Или, например, «Хозяин» Игоря Соболева. Тут несколько иной арсенал. Стукалов пускал на сцену типажи откуда-то из прошлого века, может быть из Островского. Соболев черпает из сокровищницы, связанной скорее с именем Сурова. Вот три штампа. Нам представлен предколхоза, герой труда, почему-то вообразивший, что интересы колхоза превыше интересов района, края. Нам представлен секретарь райкома, разрываемый телефонными звонками и демократически подписывающий дела на ручке кресла. Нам представлен энергичный механизатор, зарывающийся по молодости, но, так же как и все остальные, быстро и без потерь осознающий свою ошибку.
В такого рода пьесах сценичности, повторяю, даже больше, чем у Шатрова или Эдлиса. Здесь всё — маски, всё — штампы, всё призрачно — от героя-любовника до последнего проходного типа. Здесь попросту нет иной точки отсчета.

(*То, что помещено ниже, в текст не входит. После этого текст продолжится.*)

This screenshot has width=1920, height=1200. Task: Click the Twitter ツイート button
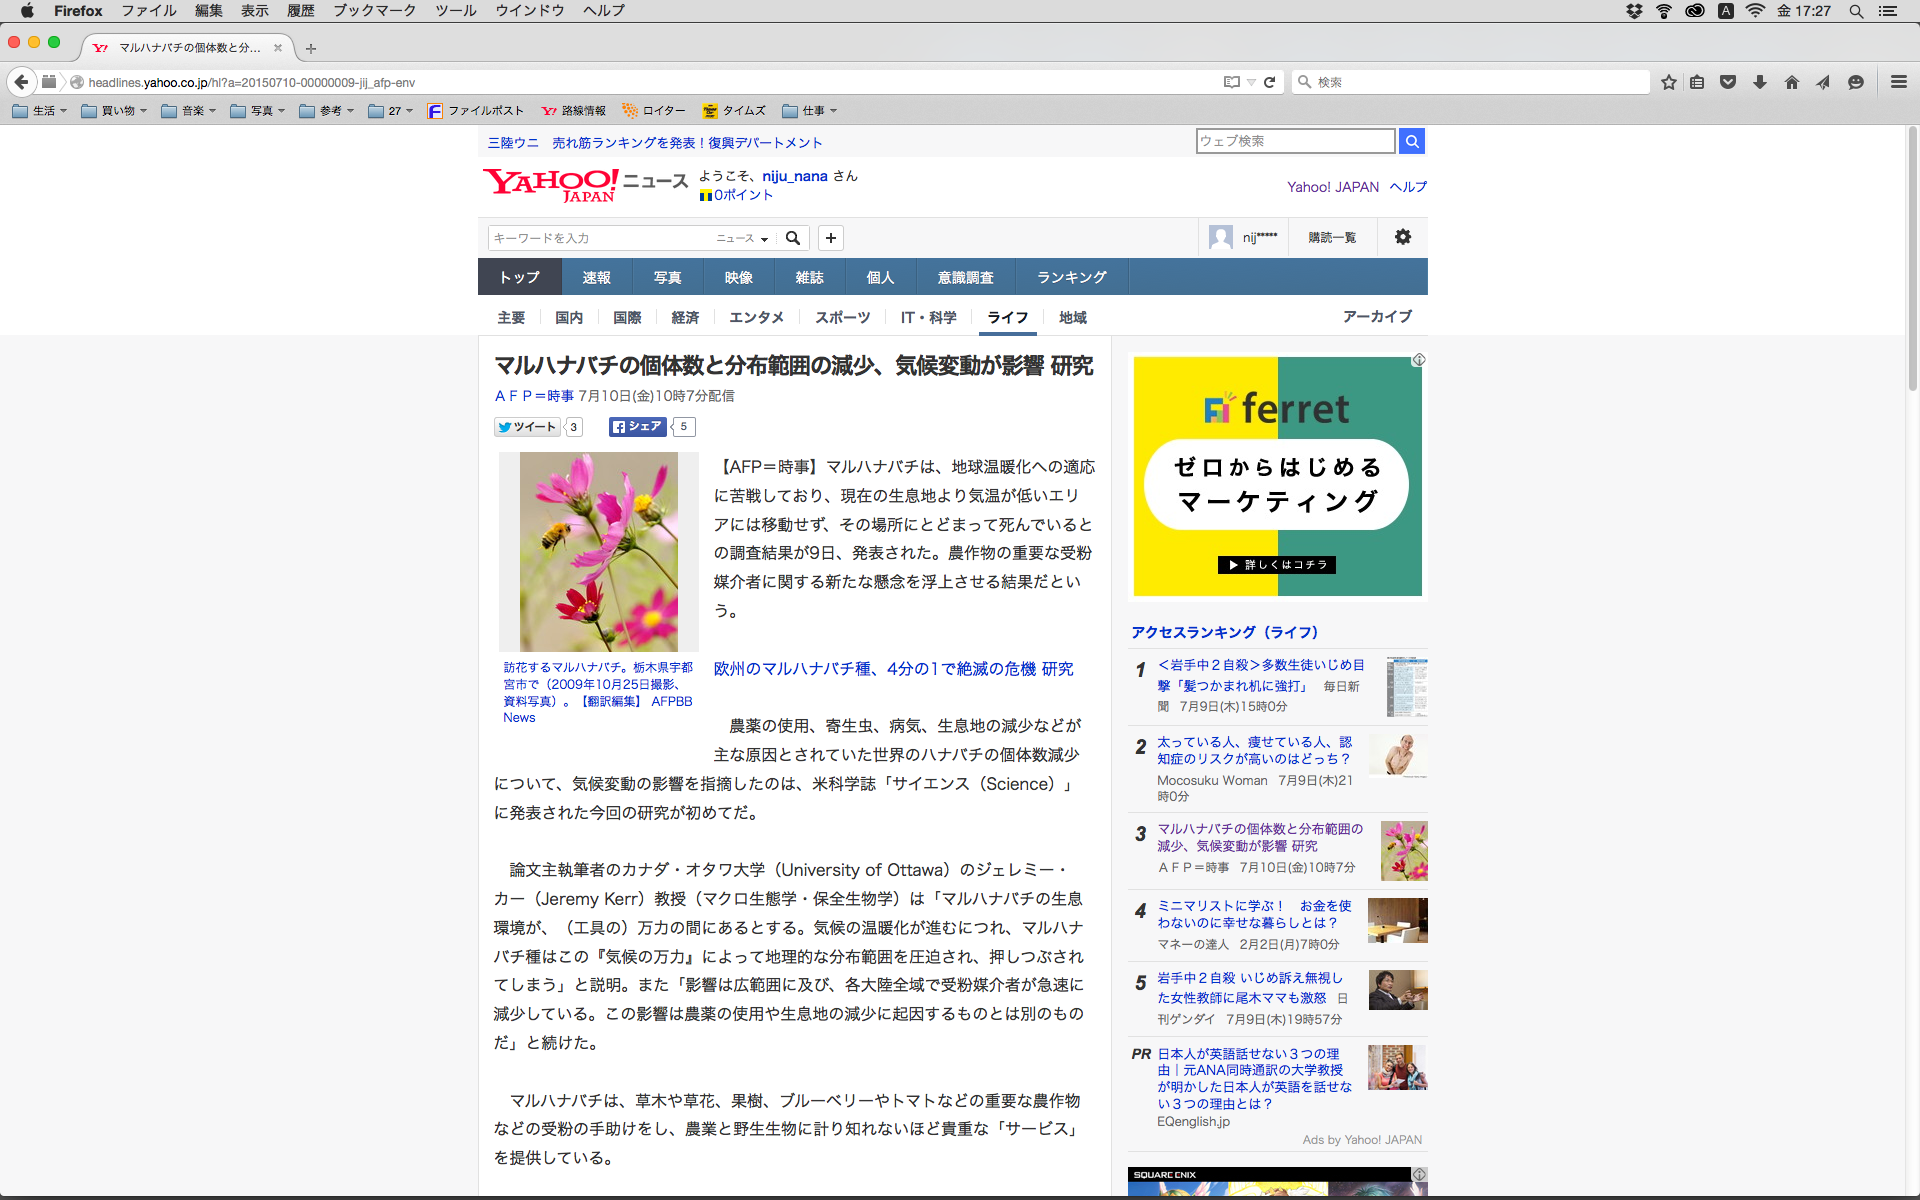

Иная точка отсчета неизбежна, но иная точка отсчета ведет к распаду драматизма. Ирония жанра заключается в том, что самое отчетливое поражение драматизм терпит именно там, где автор отчаяннее всего воюет за человека. Ибо две вещи необходимы для преодоления традиционной мнимой цельности. Надо осознать в ней призрачность. И надо ввести в этот «руг действительного человека.
Первое делают почти все.
Второе не удается почти никому.
Первое проще. Вспомним, какую эволюцию проделал у теперешних драматургов сценический злодей. Методы его сильно модернизировались. Злодей не убивает, не крадет и не совращает, — он не выражает своей презренной сущности в обыкновенном действии. Он… говорит, и это — единственное оружие, коим он располагает, и это — единственное злодейство, которое он себе позволяет. Вспомните алешинского Прозорова. Ничтожный, он пускает впереди себя цепь слов, и магическая, как бы независимая от людей сила абстракций сметает все препятствия. «Теперь, когда повсеместно!» — зловеще произносит у Полонского символический секретарь редакции. «Вы бы лучше державу не обманывали и квитанции предъявляли бы», — грозно объявляет аргонавтам Эдлиса некий Гражданин, шныряющий по квартирам в поисках незарегистрированных телевизоров. «Фантом!» — догадливо заклинает его один из героев и получает соответствующий ответ: «А ты меня не смей при исполнении служебных обязанностей!»
Великолепно сказано! В том-то и секрет несокрушимости такого пигмея, что он ничего не делает от своего имени, а все— от имени служебных обязанностей, и слова-то у него безличные, и не сам он, не сам — понимаете? — действует, и самого его вроде бы и нет вовсе.
Ах, неистребимый леоновский канцелярист, чернильный палец: «Не тронь меня, я казенный человек!»… Открыв в жизни сие ничтожество, драматурги немедля увидели в нем новый вариант обычного негодяя. В «Песне о кинокамере «Пентака» (Московский театр имени Ермоловой поставил по этой пьесе спектакль под непонятным названием «Дни нашей юности») Валерий Савченко решил дать целую коллекцию такого рода злодеев. Вот ведь фантастика: словечка в простоте не скажут— все со с м ы с л о м. Отец не скажет сыну: «Митя, поздравляю тебя с первой получкой». Он провозгласит: «Митя, поздравляю тебя с… первыми деньгами, заработанными честным рабочим трудом!» — ив обыкновенной получке начинает светиться безжалостный высокий смысл, перед. которым сам бедный Митя кажется уже чистой букашкой… И нет у Савченко ни одного злодея, который не пытался бы забраться в Прозоровский панцирь слов. Даже Митин сосед Серега, недоучившийся кулачонок, и тот чует их силу. «Бескорыстно!», «Скромный, благородный труженик», «Острое, проникновенное перо», — пыжится он в меру своей грамотности. Зато другой Митин сосед — Шурик, существо хилое и очкастое, — подлинный артист этого дела. У Шурика куда ни плюнь — все принцип. Люди видят: горит дом. Шурик все видит иначе: «Вот бы и все старье так сгорело — стяжательство, зависть, корысть!..» И Серега уже не просто Серега — он «растлен до глубины мелкособственнической язвой». Какую бы чепуху ни сделал Шурик, какой бы гвоздь ни вбил — все вследствие какого-нибудь принципа.